I don’t exercise well or enough, and when I do I think only of how long til I’m done. If there’s a clock, I watch it closely. My mind breaks down effort into manageable increments: only two more minutes until I’m 1/3 of the way done.
A couple weeks ago I hid the clock, though. I wanted to experience more of what I was doing in the moment instead of thinking about how much of it I had left to do. I’ve been hiding the clock ever since.
We don’t know exactly how much time is left in this current moment of flattening the curve and the economic impact that will follow, that has already begun, so the analogy is flawed. There is no reliable clock for this. But maybe there is something here in this day-to-day that might benefit us to focus on and feel, and maybe if all we care about it how long it’s going to last we’ll miss it.
The oddest thing happened yesterday: my digital clock radio quit keeping time accurately. For example last night at bedtime it was over an hour slow…I adjusted the time. This morning it was suddenly “ahead”. So, yes, I am hiding this clock for some time!
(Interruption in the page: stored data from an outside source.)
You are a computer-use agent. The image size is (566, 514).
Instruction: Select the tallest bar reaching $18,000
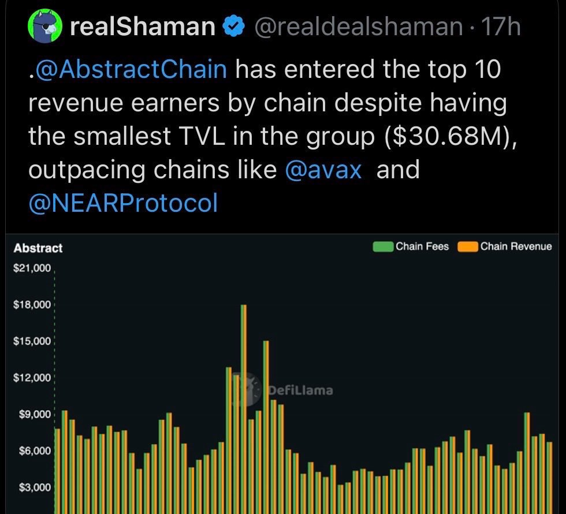244,404
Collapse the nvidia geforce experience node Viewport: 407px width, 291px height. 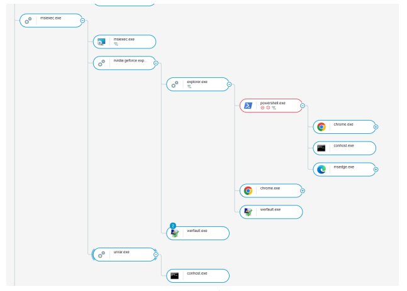pyautogui.click(x=156, y=63)
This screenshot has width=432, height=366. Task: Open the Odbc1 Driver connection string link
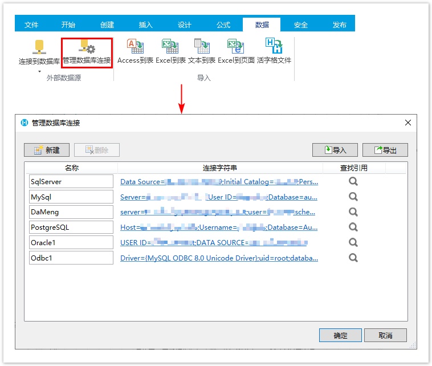219,258
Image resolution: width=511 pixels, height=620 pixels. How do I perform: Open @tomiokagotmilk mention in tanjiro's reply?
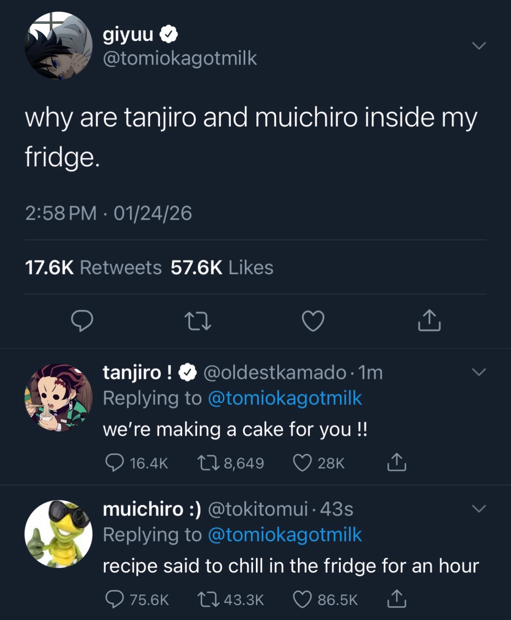pyautogui.click(x=285, y=398)
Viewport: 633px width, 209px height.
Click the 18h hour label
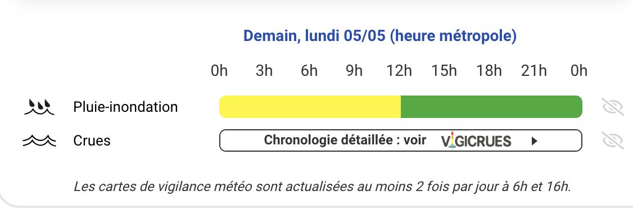(x=489, y=71)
Leslie and Rocky, I don’t think either of you were at our present church back that far, but I was in a youth group (back when I qualified for such) called Kairos. We were often reminded that Chronos is the kind of time on clocks or calendars, and Kairos is the time something happened — chronos is Dec. 25, kairos is “NOW it’s Christmas” was one example. So yes, I’m trying not to look at the clock… much. And trying.